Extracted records
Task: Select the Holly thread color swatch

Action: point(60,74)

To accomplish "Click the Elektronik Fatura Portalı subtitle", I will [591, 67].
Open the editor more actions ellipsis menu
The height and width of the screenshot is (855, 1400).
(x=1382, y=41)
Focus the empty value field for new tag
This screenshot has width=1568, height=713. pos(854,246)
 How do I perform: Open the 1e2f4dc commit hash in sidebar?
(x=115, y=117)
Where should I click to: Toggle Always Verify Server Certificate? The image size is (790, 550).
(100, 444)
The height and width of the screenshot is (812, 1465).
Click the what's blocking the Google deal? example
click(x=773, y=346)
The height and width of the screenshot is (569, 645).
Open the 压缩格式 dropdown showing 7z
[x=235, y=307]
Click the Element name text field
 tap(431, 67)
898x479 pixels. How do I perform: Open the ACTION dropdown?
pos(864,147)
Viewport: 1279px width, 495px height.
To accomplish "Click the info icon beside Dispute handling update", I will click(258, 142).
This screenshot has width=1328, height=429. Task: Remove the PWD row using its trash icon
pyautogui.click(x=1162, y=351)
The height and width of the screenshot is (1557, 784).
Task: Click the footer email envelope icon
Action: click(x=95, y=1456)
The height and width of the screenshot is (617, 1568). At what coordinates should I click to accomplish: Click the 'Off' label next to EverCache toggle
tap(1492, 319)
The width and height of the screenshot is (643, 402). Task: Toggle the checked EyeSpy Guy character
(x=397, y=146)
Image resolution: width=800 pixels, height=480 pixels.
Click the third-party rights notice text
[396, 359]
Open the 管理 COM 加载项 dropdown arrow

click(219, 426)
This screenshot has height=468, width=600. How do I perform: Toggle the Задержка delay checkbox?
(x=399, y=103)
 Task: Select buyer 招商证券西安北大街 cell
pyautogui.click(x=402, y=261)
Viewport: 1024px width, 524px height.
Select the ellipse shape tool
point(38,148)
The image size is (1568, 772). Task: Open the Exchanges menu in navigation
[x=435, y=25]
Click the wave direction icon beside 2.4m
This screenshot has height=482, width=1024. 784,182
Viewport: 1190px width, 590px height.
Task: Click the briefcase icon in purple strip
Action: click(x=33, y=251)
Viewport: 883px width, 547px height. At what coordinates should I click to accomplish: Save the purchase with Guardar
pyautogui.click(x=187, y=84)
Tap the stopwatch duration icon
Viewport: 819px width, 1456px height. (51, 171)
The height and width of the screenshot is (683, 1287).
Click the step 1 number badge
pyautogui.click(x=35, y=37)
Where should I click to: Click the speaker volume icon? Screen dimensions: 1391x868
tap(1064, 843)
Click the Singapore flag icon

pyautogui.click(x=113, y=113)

■ **Task statement**:
Retype the lines from the one containing "Viewport: 883px width, 547px" to the last line above. Change nothing and include no others.

■ **Answer to this task**:
Viewport: 883px width, 547px height. At what coordinates should I click to accomplish: Save the purchase with Guardar
pyautogui.click(x=187, y=84)
Tap the stopwatch duration icon
Viewport: 819px width, 1456px height. (51, 171)
The height and width of the screenshot is (683, 1287).
Click the step 1 number badge
pyautogui.click(x=35, y=37)
Where should I click to: Click the speaker volume icon? Screen dimensions: 1391x868
tap(1064, 843)
Click the Singapore flag icon

pyautogui.click(x=113, y=113)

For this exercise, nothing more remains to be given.